Things did not turn out as planned for Publications International Ltd. and The Smart Marketing Group however. Publications ran the popular website ConsumerGuide.com, which provides shoppers with price quotes. Back in 2003, Publications generated sales leads and sold them to wholesalers who would then sell them to the dealers. It decided to cut out the middleman and entered into an agreement with Smart to market the leads it generated directly to dealers. Publications developed two separate programs, the first called the Approved Program which would give the participating dealer the right to be designated as a “Consumer Guide Approved Dealer,” with a right to use the Consumer Guide logo, to advertise in Consumer Guide’s print publications and on its website, to display a plaque in its showroom, and to obtain 40 vehicle-history reports per month. The other program, “Leads & Listings” was supposed to produce 16 location-specific, brand-specific leads per month from ConsumerGuide.com.
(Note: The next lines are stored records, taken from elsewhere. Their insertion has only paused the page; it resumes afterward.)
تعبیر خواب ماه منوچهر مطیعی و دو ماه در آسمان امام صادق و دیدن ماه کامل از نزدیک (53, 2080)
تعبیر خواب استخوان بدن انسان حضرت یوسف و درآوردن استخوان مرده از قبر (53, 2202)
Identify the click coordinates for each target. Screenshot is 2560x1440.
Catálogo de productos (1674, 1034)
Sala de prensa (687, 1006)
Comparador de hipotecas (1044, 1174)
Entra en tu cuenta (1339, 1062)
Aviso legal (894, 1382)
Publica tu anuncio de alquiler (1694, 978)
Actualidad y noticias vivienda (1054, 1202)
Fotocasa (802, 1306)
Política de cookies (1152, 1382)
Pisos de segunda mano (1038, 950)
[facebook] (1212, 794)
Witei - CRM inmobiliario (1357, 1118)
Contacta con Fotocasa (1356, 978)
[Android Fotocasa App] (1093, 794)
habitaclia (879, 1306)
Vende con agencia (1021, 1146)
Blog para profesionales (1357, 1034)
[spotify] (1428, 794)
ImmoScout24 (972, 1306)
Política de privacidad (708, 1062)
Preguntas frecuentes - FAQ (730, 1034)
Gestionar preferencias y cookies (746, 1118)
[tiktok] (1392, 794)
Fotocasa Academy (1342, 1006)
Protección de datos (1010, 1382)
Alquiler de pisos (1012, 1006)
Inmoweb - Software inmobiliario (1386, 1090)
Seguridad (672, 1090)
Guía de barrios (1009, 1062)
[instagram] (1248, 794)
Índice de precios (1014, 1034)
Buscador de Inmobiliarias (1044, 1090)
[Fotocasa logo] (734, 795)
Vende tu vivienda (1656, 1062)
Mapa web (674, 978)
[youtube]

The programs did not deliver all they promised, and the relationship between the two parties began to sour. The delay in publishing the ads, paper certificates in lieu of wooden plaques, and that no leads were generated were primarily to blame for dealer dissatisfaction and demand for refunds on the first program. The Leads & Listings program did produce leads but there was a discrepancy between the numbers represented by Publications and those Smart was seeing. Publications was having difficulty with its software program, while Smart kept enrolling dealers. Smart wasn’t getting paid its commissions either. After several months of difficulties, Publications terminated the contract it had entered into with Smart. Publications continued with its software program, and with a different sales force began to sell a leads-distribution program to auto dealers until late in 2005, when it sold the Consumer Guide automotive business.


After Smart’s contract was canceled, it filed a lawsuit seeking damages of $8.8 million. Both sides put on expert testimony at trial and the jury ultimately awarded $5.6 million for breach of contract. Publications appealed, because it thought the award was unsupported by the facts and Smart appealed because it wanted prejudgment interest on the award.


What troubled the Appeals Court was that the business the jury was deciding upon was not an established business, but a “start up.” Neither Publications, who had been providing internet leads to wholesalers to resell, nor Smart who had experience with conventional promotions for car dealers, had ever engaged in a business that put the two elements together. The testimony by the various witnesses at trial about how many leads could be generated by the program were speculative, so much so that the award by the jury was deemed excessive. On these grounds, the Appeals Court decided that the award fell “outside the range of fair and reasonable compensation, or resulted from the passion or prejudice of the jury,” such that it “shocked the judicial conscience,” and justified the Court’s vacating the award and remanding the case for another trial on the damages to be based on what the Court hopes will be more accurate information.


The lessons to be learned here are that promises should not be made that cannot be kept, and although “start ups” may have enthusiasm, businesses with a proven track record are the ones to deal with.


The Smart Marketing Group, Inc. v. Publications International, Ltd., 2010 U.S. App. LEXIS 22412 (Oct. 28, 2010).